Thousands march to Parliament calling for end to genocide in Gaza
President Cyril Ramaphosa, addressing the UN in New York, said: “As Palestinians continue to face genocide and famine, we have a duty to act”
Protesters from different civic, religious, and political groups came out in their numbers to march to Parliament on Saturday to demand an end to the war in Palestine. Photos: Matthew Hirsch
Thousands of people filled the streets of Cape Town’s city centre on Saturday with the green, red, white and black colours of the Palestinian flag. They called for a boycott of Israel and an end to the genocide in Gaza.
Protesters gathered at the Muir Street Mosque in District Six before marching to Parliament. Placards read “boycott apartheid Israel” and “You can’t bomb the truth away”. Protesters also chanted, “From the river to the sea, Palestine will be free.”
The mass march was organised by the Muslim Judicial Council (MJC), the Al-Quds Foundation South Africa, and the Palestinian Solidarity Campaign (PSC), with the support of political parties and trade unions. Civil society groups such as South African Jews for a Free Palestine, South African Christians for Palestine and Mothers4Gaza also participated.
Reverend Frank Chikane thanked people for coming out in their numbers.
At Parliament, speakers from political parties and religious leaders addressed the crowd. Reverend Frank Chikane thanked people for coming out in their numbers.
Protesters handed over a memorandum to Cedric Frolick, Parliament’s House Chairperson of Committees, Oversight and Public Participation.
The memorandum calls for Parliament and the South African government to shut down the Israeli Embassy, end all trade and other relations with Israel, prosecute corporations “complicit” in Israel’s violation of international law, prosecute South Africans who enlist in the Israel Defence Forces, and outlaw Zionism as “a form of racial supremacy equivalent to apartheid”.
The memorandum also demands that the apartheid bill be passed. This bill, introduced before parliament by Al Jamah, would criminalise those who assist apartheid, as defined by the UN Apartheid Convention, in Israel.
The march was supported by Mothers4Gaza members and their families.
At a meeting on Thursday ahead of the march, activists called on governments around the world to do more for Gaza. Irene Govender, of Mothers4Gaza, said, “We need the bombings to stop. The killing has to stop. The time for talking is over. We need to save the people of Gaza and Palestine.”
Professor Usuf Chikte of the PSC said they were grateful to the South African government for taking Israel to the International Court of Justice (ICJ). But, he said, more action is needed.
Chikte called for a full boycott of Israel. “Israel is committing a genocide and practising apartheid. We are heeding the call, the desperate cry from Gaza, from the West Bank, from the occupied territories of the Palestinians,” he added.
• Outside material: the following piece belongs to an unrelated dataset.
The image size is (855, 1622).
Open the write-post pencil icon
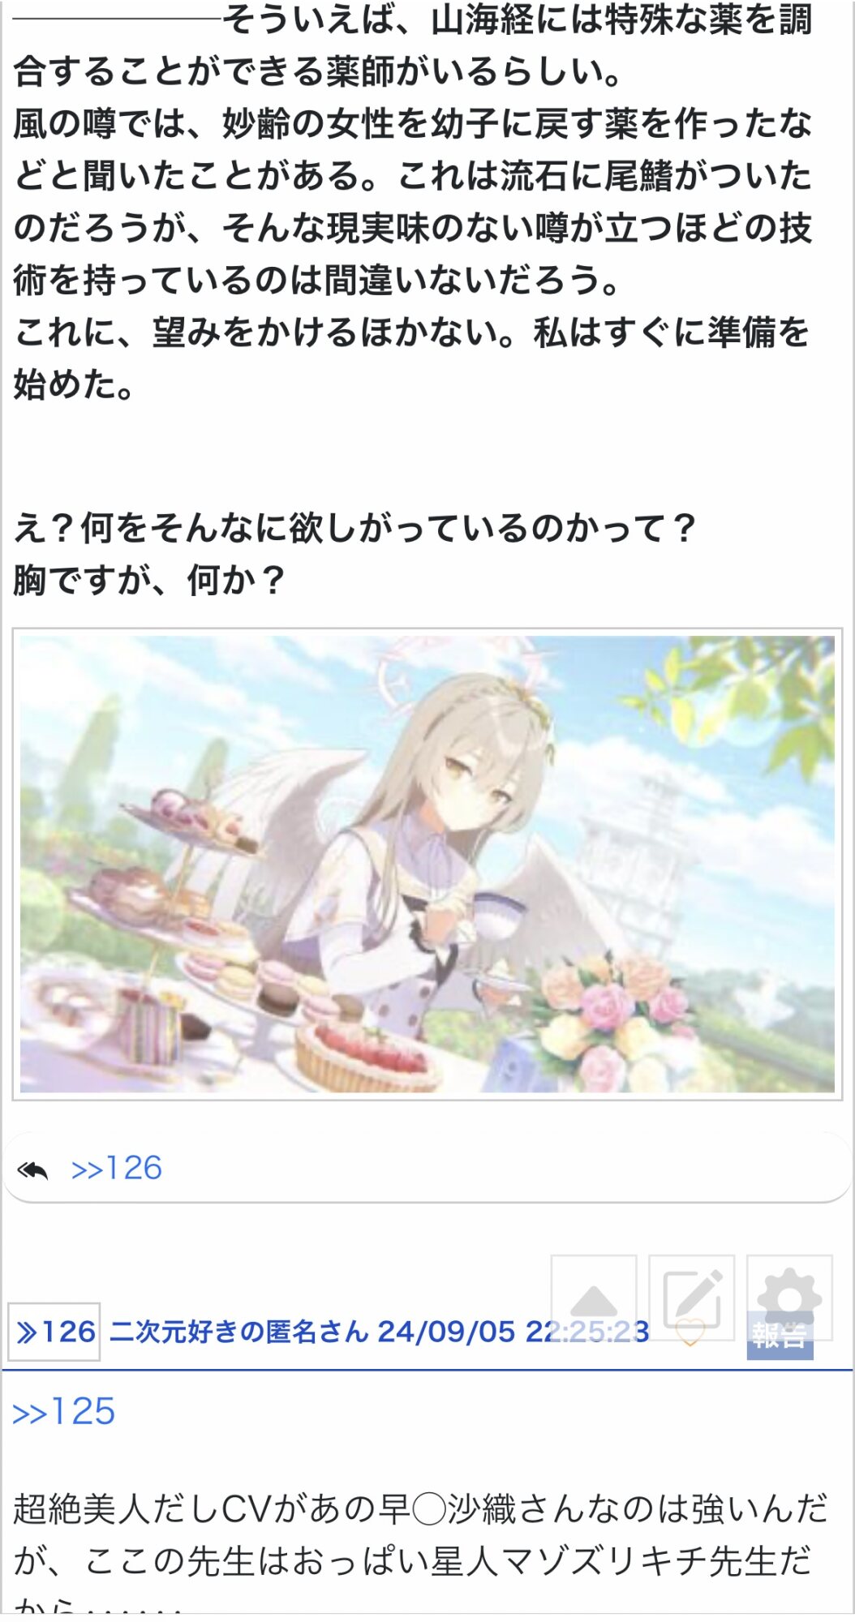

MJC President Sheikh Riad Fataar said, “There’s an ongoing genocide. There is forced starvation. Palestinian babies and children are dying.”
“We are standing up to the world to show humanity still exists,” he added.
This action comes in the same week as President Cyril Ramaphosa addressed the UN General Assembly in New York. “There is growing global consensus that Israel is committing genocide in Gaza. Just last week, the UN Independent International Commission of Inquiry found that Israel is responsible for the commission of genocide in Gaza.
“As Palestinians continue to face genocide and famine, we have a duty to act,” he said.
Many protesters held up signs and posters which read “You can’t bomb the truth away.”